RECORDS PROVIDED Block Start

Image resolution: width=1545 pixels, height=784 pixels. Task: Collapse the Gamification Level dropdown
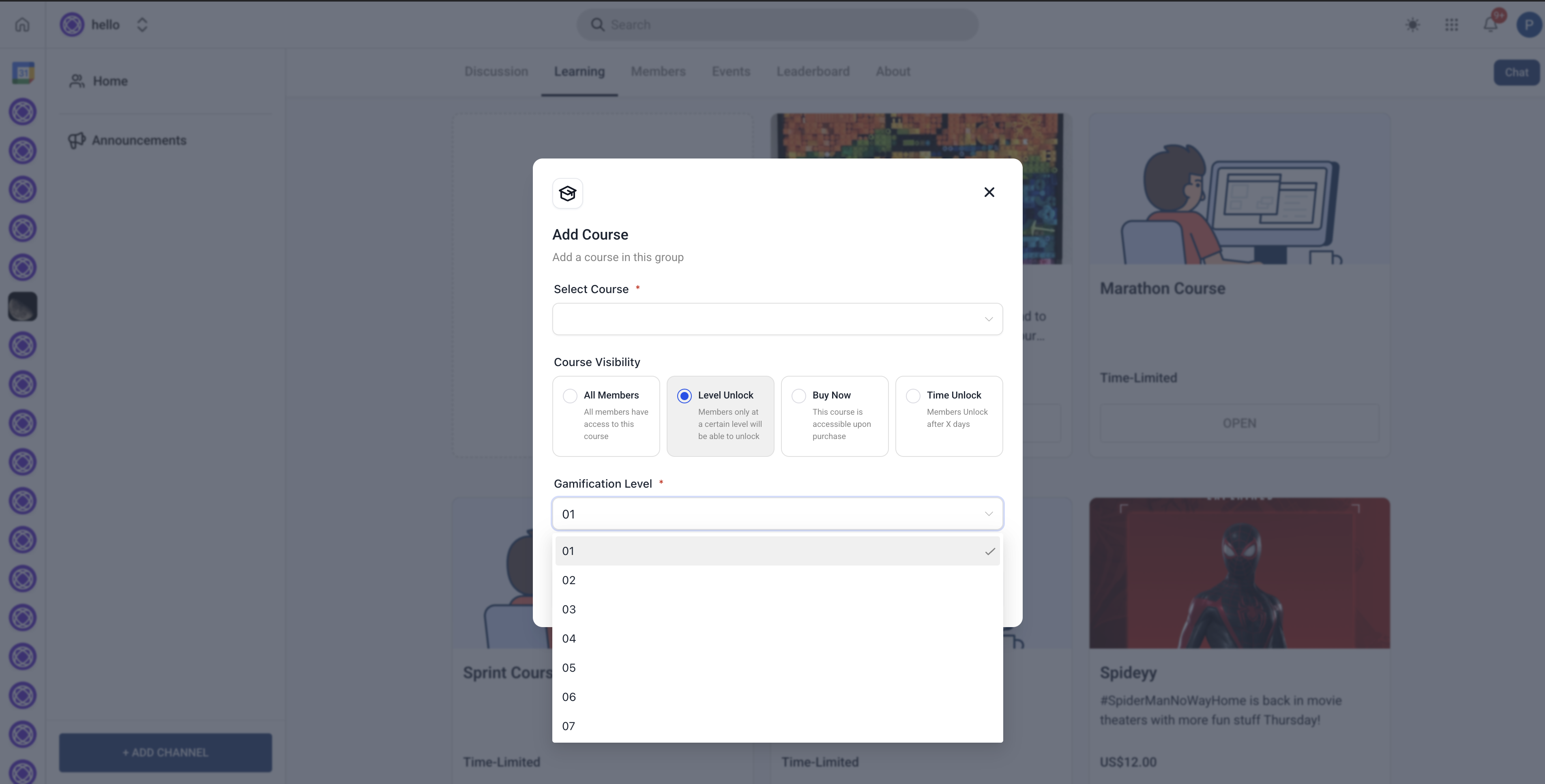pos(777,514)
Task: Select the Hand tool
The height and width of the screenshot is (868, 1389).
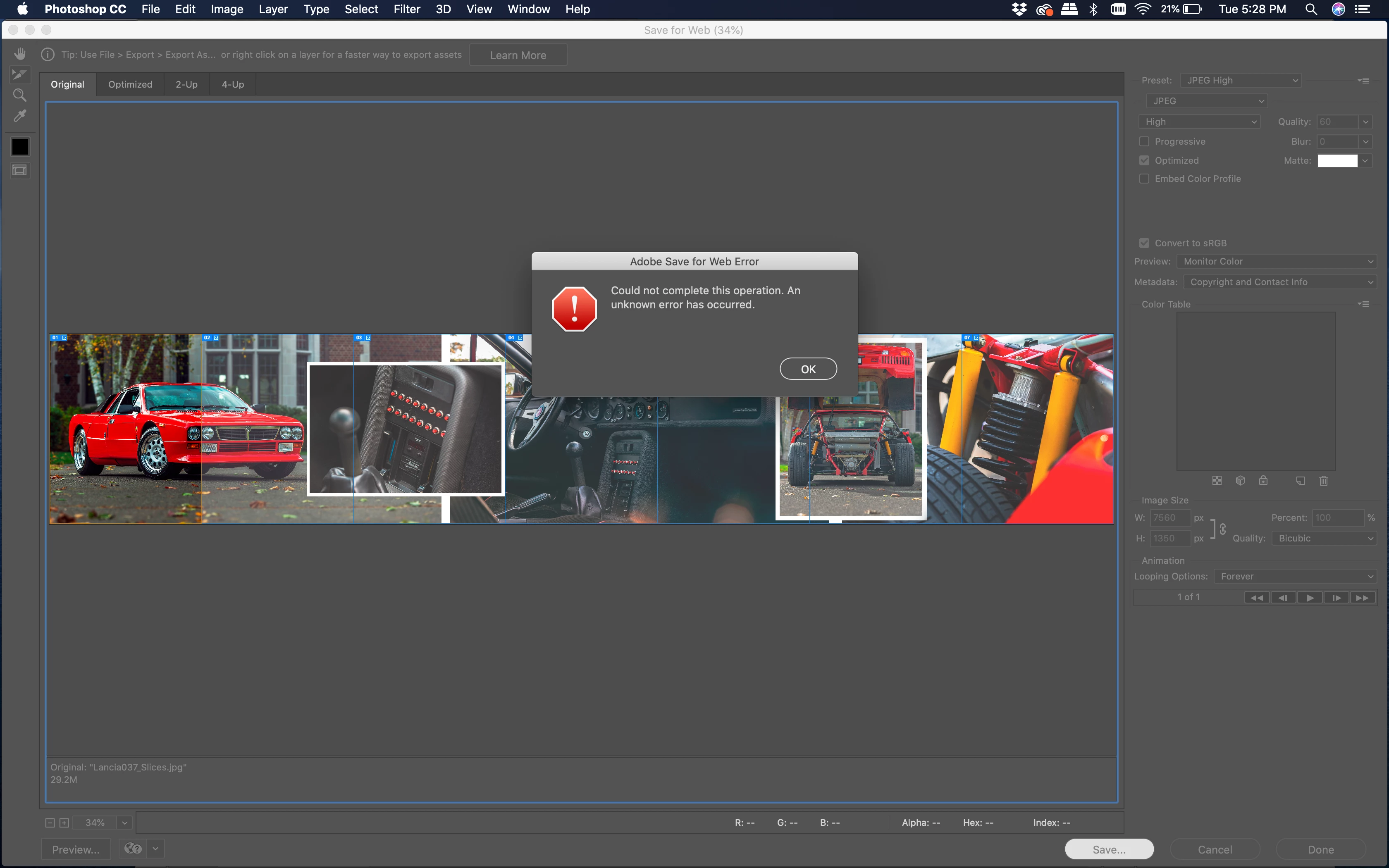Action: point(19,54)
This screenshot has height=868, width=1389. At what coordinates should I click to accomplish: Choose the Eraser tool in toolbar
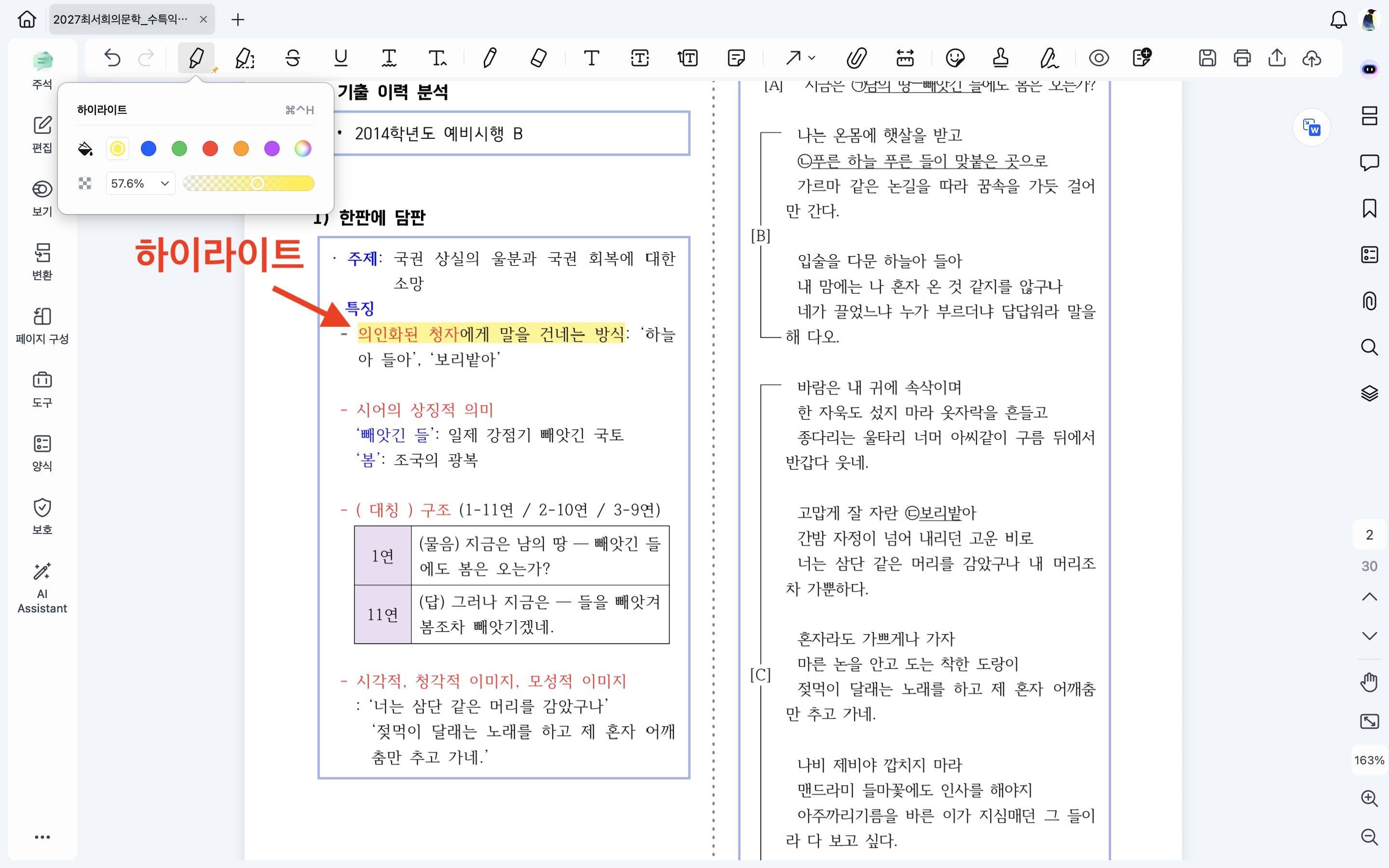point(538,58)
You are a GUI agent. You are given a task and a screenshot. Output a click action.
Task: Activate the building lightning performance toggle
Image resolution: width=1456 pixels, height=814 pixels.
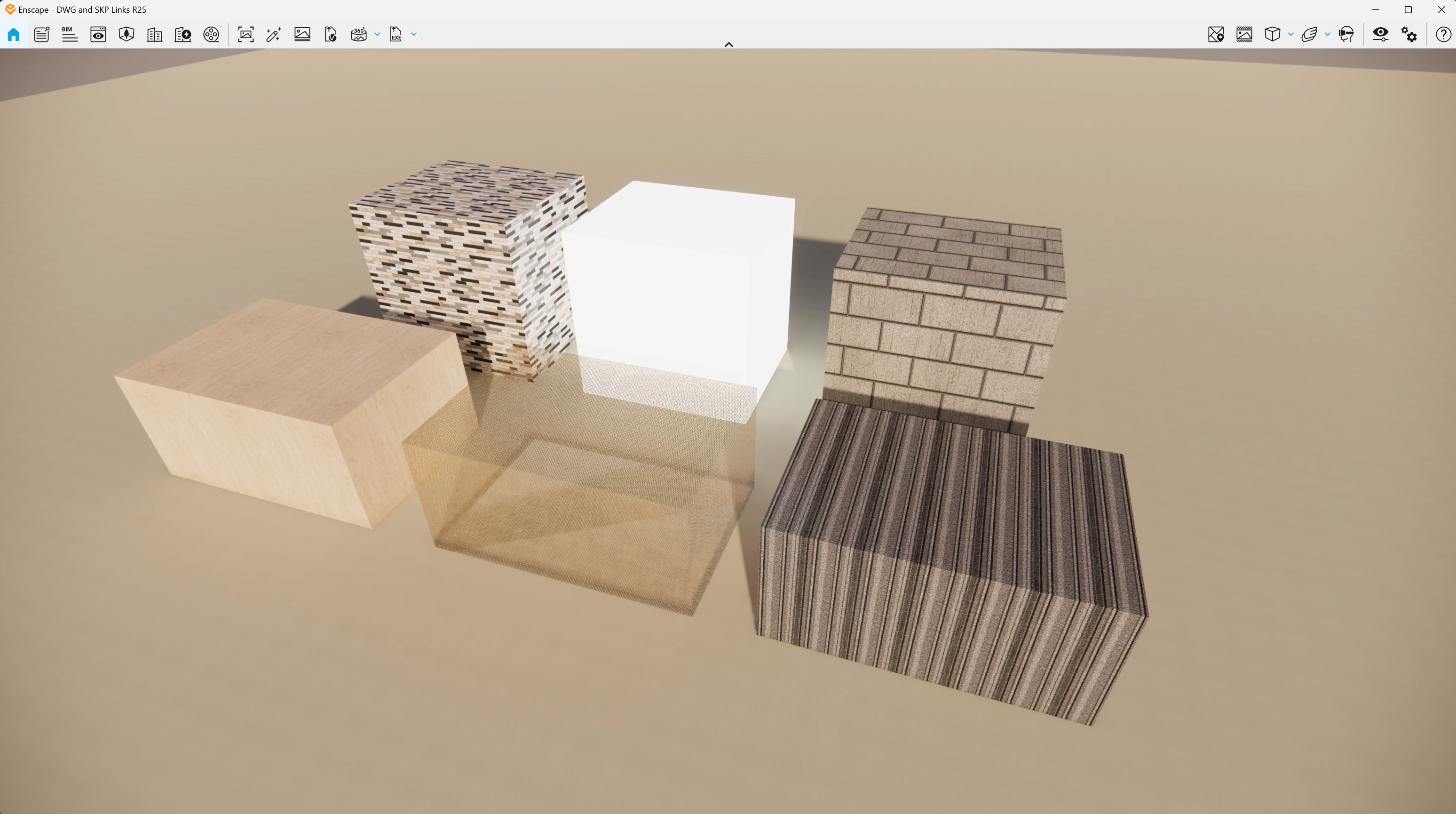click(x=182, y=34)
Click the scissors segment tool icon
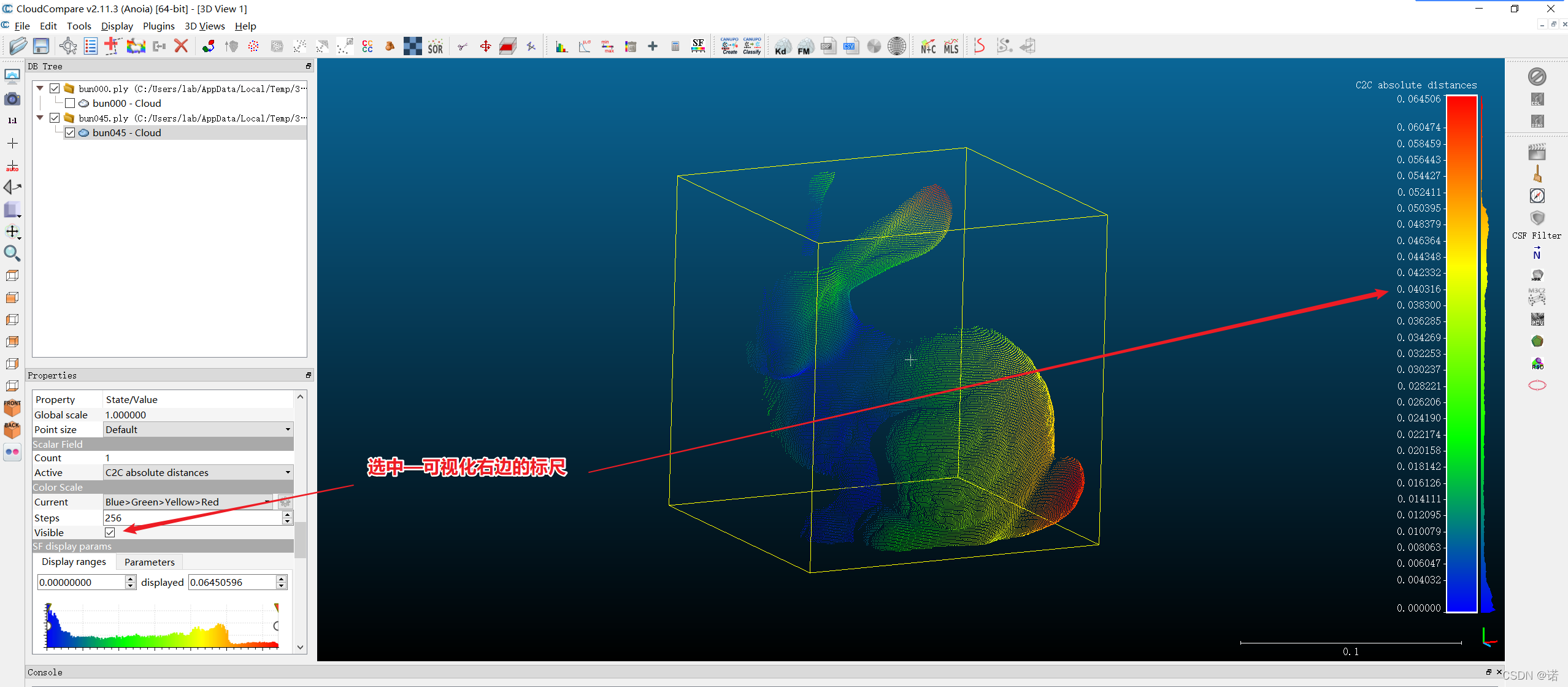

RECORDS PROVIDED Block End

▶ TASK DESCRIPTION: All entries must come back exactly as written, though without their pictures.

▶ SOLVED PROBLEM:
Image resolution: width=1545 pixels, height=784 pixels. Task: Collapse the Gamification Level dropdown
pos(777,514)
Task: Select the Hand tool
The height and width of the screenshot is (868, 1389).
Action: point(19,54)
This screenshot has height=868, width=1389. At what coordinates should I click to accomplish: Choose the Eraser tool in toolbar
point(538,58)
You are a GUI agent. You are given a task and a screenshot. Output a click action.
Task: Activate the building lightning performance toggle
Image resolution: width=1456 pixels, height=814 pixels.
click(x=182, y=34)
Click the scissors segment tool icon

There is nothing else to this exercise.